Lett Uce Compare (groan...)
Lettuce is often a used as an analogy for U.S. currency. Like our dollars, when fresh, lettuce is green and crisp. Both the vegetable and the currency even emit a fragrance that might be described as “earthy.”
A cool, crisp head of leaf lettuce, like those fresh dollar bills, is cool and feels nice to the touch. A head of iceberg lettuce is thick and firm, just like a tight stack of fresh twenties!

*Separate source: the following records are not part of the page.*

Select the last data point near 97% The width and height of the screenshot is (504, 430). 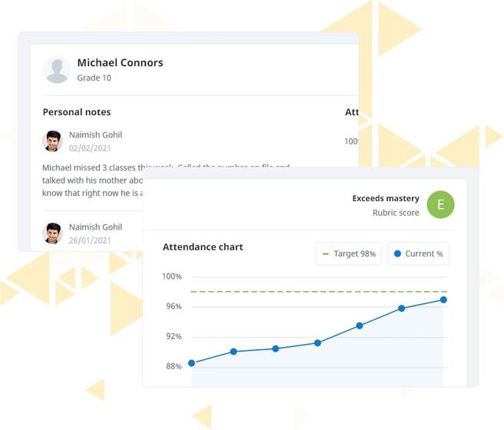(x=443, y=299)
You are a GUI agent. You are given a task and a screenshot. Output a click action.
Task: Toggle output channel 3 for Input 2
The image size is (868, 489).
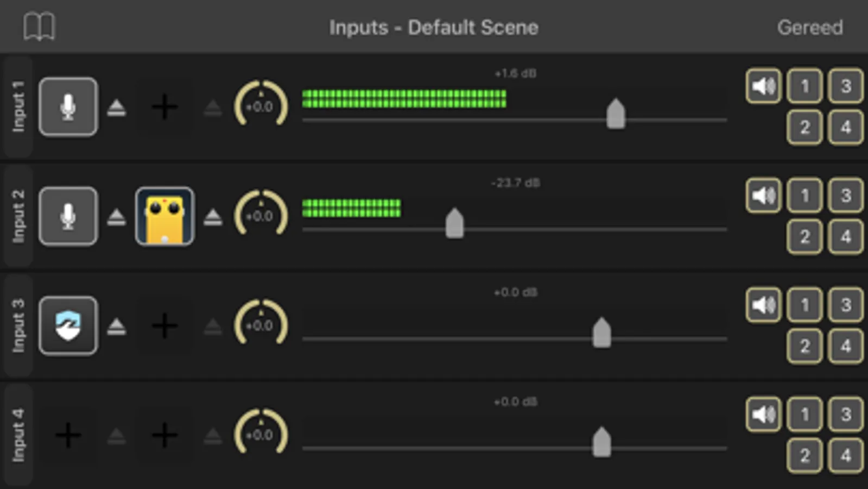point(845,196)
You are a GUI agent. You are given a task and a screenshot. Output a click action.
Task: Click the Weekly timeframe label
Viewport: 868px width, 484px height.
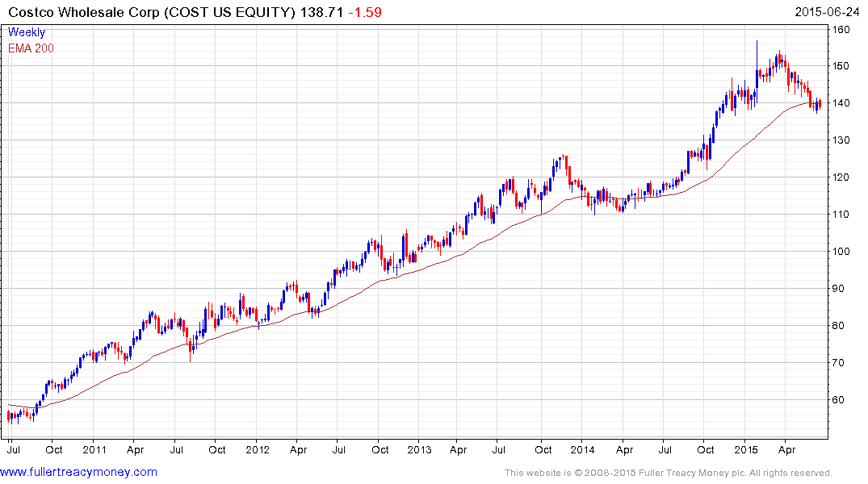point(27,32)
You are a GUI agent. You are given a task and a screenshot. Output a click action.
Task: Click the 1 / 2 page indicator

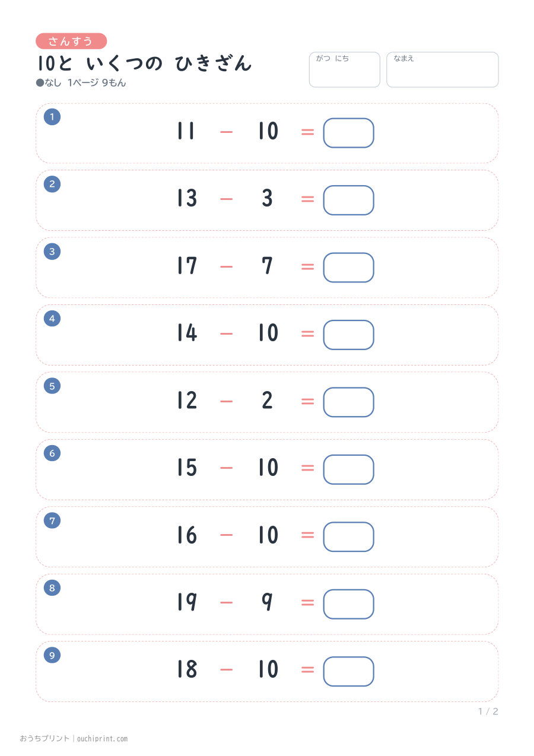(x=488, y=711)
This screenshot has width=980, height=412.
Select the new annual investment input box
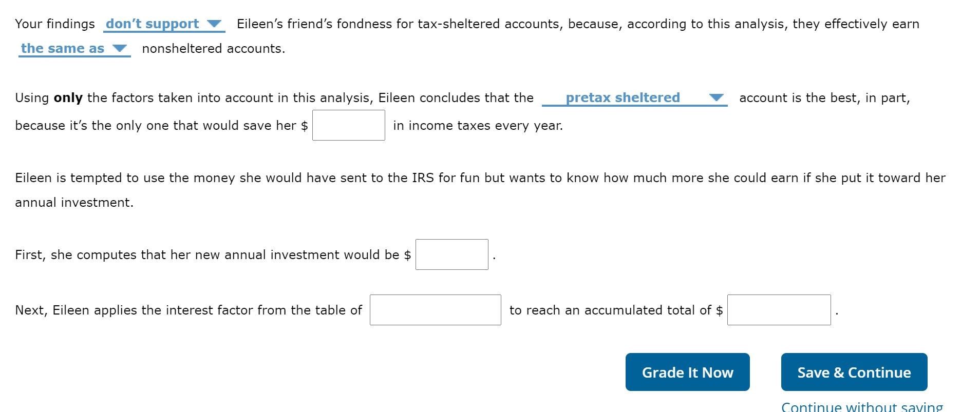click(451, 254)
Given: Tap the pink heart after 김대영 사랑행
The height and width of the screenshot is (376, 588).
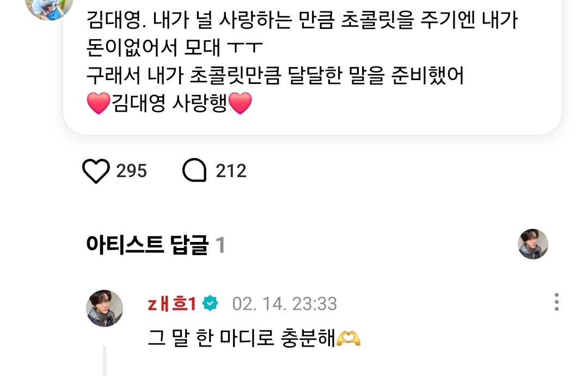Looking at the screenshot, I should (240, 103).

Both can feed us when we’re hungry.
And both suffer from “wilting.”
That same beautiful head of leaf lettuce, like our money, is worth less to us over time. When they begin to “wilt,” neither money nor lettuce will provide the same enjoyment or nutritional value.
Nutritional value from money? You bet. Money provides nutrients for your business and for your life. It provides the nourishment that every business needs to continue on a successful pathway. If gathered in the proper quantity, it also allows for growth.
Wilting and Inflation Are One In the Same
But dollars today aren’t worth what dollars were worth even a year ago. And when looking at the “wilting” of the dollar’s value over time, every service business person should be concerned. Quite honestly, just 3% inflation has a big negative impact on your service business. That’s because it will take one hundred three dollars this year to buy what one hundred dollars bought last year.
What’s the impact? If you charged $100 per hour for service last year, you’ll need to charge $103 per hour this year just to stay even with inflation. That’s how much your dollar is “wilting.”
Reaching the Customer’s Acceptance Threshold
Considering ongoing “wilting” the challenge to success for service businesses comes mainly in quoting hourly service rates to customers. Especially if a customer does business with a company every year and pays attention to service rates. And yes, customers always pay attention to service rates.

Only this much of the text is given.